Hillary Clinton, Stephen Colbert
Screenshot: The Late Show

Introducing former Secretary of State, U.S. Senator, First Lady, author, and person who won the popular vote by three million votes Hillary Clinton, Stephen Colbert had to wait for his audience’s extended applause to die down. And, sure, losing an election to a buffoonish bigot reality show host and confessed sex creep might not mark Clinton as the most skilled politician in American history (although it’s unclear how many other candidates had to cope with an opponent surreptitiously backed by a foreign power), the ovation suggested that the crowd was offering up tribute to someone who pretty clearly predicted every aspect of the national nightmare we’re in. Asking Clinton about her bestselling book, What Happened (the paperback of which Clinton was there to promote), Colbert joked that perhaps there’s a word missing from the title, considering said nightmare. “Or two words,” volleyed Clinton back, exhibiting some of the game humor that—not to pile on—might have served her campaign a little better.
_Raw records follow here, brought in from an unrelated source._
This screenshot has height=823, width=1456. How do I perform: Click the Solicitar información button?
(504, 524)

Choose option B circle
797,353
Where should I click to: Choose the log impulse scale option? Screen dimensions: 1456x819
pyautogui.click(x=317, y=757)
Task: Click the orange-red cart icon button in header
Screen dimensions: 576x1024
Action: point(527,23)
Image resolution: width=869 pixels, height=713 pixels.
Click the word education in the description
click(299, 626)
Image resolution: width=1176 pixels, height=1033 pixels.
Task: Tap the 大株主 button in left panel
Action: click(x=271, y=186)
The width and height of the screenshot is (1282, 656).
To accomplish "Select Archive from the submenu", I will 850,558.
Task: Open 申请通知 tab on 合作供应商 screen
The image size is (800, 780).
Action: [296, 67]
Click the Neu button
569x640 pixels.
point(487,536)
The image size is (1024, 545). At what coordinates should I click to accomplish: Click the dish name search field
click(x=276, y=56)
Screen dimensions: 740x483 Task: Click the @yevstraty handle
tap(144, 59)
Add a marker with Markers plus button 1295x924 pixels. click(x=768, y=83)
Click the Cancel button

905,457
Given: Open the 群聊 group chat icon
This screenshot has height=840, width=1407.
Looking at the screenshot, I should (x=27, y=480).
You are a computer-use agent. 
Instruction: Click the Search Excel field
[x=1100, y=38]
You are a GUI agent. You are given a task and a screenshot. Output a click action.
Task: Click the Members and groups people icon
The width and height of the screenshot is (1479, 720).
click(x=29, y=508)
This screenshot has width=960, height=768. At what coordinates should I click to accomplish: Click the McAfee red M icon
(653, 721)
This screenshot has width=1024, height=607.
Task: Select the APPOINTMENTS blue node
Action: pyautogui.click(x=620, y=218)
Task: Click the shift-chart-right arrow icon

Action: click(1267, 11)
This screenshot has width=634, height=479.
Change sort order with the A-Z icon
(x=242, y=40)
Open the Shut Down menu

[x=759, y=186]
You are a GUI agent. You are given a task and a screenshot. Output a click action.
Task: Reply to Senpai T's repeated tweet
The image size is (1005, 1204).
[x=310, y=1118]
But if the best revenge is living well and classily refusing to gloat, then Clinton is winning the historical long game. Noting that the new afterward to her book is titled “Democracy In Crisis,” Colbert asked Clinton, “Is that just a fancy way of saying ‘I told you so?’ Because you’re allowed.” Clinton brushed past that opportunity but, for the remainder of her extended interview with Colbert, laid out pretty much every way in which she had predicted the ongoing shitshow a Donald Trump presidency would become. From delegitimizing elections, to demonizing the press (and by extension, you know, truth and reality), to attacking the rule of law, to enabling corruption at the highest levels of government, to “undermining national unity” (perhaps another way of saying, “promoting outright white supremacist assholoery”), Clinton plainly called out Trump and his Republican collaborators in congress for doing exactly what she knew—and said—they would do.

But even Clinton expressed some dismay at how shocking it’s been—even to her—that her former congressional Republican colleagues have thrown in with Trump’s cynically lunatic agenda. “I do not understand what has happened to the Republican Party,” said Clinton, citing the perhaps-rosy memory of the late John McCain as someone who would put “country over party.” Still, Clinton—who was part of the team that investigated Richard Nixon—called on the GOP to actually hold this nakedly corrupt and Constitution-stomping president to account, pooh-poohing the example of those anonymous op-ed writers who are supposedly working tirelessly behind the scenes to curb Donald Trump’s worst impulses. Stating that, no, she never had to steal documents from president Obama’s desk to keep him from doing something stupid and/or unconscionable, Clinton called it “sobering” that people are supposedly “keeping bad things from happening” considering “all the bad things that have happened.”

On that topic, Clinton weighed in on the current hearings on a lifetime appointment to the highest court in the land for a person whose records are being hidden from the American people by the Republicans, and who now has a credible accusation of being yet another Trump-affiliated sex creep hanging over him. Clinton called on Republicans to stop trying to ram through Brett Kavanaugh’s appointment before what looks like an election after which a lot of them are going to be looking for jobs. Citing Republicans’ blocking of Obama nominee Merrick Garland (a qualified jurist that, at press time, no one has accused of attempted rape) one of the “crassest and most cynical” moves in the history of the Senate (which is, admittedly, a bold claim, considering), Clinton didn’t seem all that optimistic on that front. Her message was—instead of “I told you so”—for Americans who care about restoring any semblance of checks and balances, the rule of law, the sovereignty of our elections and democracy, or a congress even pretending to give a crap about the will of the people or the common good is to vote in the upcoming midterms. (She also clarified to Colbert that, while the issue of bringing criminal charges against a sitting president is a tricky one constitutionally, it’s already been settled that a president in office can be indicted for things he did beforehand. Like—just spitballing here—colluding with a hostile foreign power to subvert American democracy.)

And while the prospect of a Democratic congress impeaching Donald Trump might be a tingly proposition to many, Clinton agreed with Colbert that the best way to fix what she termed this constitutional crisis is to put people in office who are going to do the best job. Again, Clinton didn’t say, “Like me, you goddamn dummies.” But she really didn’t have to.